Material shown section start
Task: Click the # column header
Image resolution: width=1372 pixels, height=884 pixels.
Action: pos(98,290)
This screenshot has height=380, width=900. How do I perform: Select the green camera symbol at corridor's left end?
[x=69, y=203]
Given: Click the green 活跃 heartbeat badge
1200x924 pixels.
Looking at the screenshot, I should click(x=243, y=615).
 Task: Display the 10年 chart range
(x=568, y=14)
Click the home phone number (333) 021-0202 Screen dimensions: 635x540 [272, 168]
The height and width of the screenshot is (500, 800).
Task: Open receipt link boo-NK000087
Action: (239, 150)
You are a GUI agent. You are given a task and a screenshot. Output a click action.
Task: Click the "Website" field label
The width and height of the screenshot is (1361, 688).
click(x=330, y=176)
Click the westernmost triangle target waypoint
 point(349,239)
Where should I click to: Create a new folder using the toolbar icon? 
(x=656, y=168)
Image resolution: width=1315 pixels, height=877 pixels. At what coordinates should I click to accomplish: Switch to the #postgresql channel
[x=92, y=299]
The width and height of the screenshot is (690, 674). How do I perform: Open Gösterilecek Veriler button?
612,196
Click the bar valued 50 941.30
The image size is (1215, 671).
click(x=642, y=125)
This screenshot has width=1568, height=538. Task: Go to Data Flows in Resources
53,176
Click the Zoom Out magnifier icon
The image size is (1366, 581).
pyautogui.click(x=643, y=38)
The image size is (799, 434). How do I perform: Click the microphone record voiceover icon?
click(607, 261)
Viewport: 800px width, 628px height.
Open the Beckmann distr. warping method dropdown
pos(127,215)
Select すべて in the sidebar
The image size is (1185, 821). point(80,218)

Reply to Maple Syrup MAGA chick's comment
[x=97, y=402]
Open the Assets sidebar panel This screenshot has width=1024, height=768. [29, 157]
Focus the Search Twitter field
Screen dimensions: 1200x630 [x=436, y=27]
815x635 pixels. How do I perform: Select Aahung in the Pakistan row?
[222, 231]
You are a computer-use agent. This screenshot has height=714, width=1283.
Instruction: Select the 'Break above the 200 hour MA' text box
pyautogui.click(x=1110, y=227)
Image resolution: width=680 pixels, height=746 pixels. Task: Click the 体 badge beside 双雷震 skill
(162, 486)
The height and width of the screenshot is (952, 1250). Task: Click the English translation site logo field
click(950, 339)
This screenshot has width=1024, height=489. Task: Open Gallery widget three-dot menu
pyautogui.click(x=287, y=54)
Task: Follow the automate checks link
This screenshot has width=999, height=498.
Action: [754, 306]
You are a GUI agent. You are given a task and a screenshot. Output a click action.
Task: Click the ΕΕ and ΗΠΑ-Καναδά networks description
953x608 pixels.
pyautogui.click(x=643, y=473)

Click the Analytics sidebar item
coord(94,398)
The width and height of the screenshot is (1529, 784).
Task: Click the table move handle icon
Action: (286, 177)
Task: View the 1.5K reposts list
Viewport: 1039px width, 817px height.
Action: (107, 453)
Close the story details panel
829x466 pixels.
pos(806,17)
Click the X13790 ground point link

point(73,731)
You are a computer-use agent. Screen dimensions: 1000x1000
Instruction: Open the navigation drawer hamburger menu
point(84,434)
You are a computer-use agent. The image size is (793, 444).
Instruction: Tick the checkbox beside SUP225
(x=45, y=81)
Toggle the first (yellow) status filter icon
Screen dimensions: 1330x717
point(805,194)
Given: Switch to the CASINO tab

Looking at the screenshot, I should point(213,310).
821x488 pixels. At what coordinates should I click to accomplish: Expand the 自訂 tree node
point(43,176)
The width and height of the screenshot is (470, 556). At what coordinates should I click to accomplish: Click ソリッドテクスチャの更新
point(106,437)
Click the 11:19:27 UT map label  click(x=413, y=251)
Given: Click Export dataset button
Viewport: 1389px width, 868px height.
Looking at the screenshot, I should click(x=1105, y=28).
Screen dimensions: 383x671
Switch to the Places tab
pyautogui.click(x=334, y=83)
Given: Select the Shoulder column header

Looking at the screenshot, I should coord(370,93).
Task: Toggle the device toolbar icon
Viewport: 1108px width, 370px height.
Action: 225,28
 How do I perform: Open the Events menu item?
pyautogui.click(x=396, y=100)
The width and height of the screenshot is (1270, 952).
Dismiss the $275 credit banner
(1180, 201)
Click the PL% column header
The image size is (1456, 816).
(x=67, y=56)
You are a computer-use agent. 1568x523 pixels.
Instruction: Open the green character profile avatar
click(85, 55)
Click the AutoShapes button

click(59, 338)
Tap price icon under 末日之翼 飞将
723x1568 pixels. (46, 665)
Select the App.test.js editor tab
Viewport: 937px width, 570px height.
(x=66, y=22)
Material shown section end
Repeat only what lies between the first line of the data and the line containing "Given: Click the green 活跃 heartbeat badge", both of those lines included, exactly as it stands.

Task: Click the # column header
Image resolution: width=1372 pixels, height=884 pixels.
Action: pos(98,290)
This screenshot has height=380, width=900. How do I perform: Select the green camera symbol at corridor's left end?
[x=69, y=203]
Given: Click the green 活跃 heartbeat badge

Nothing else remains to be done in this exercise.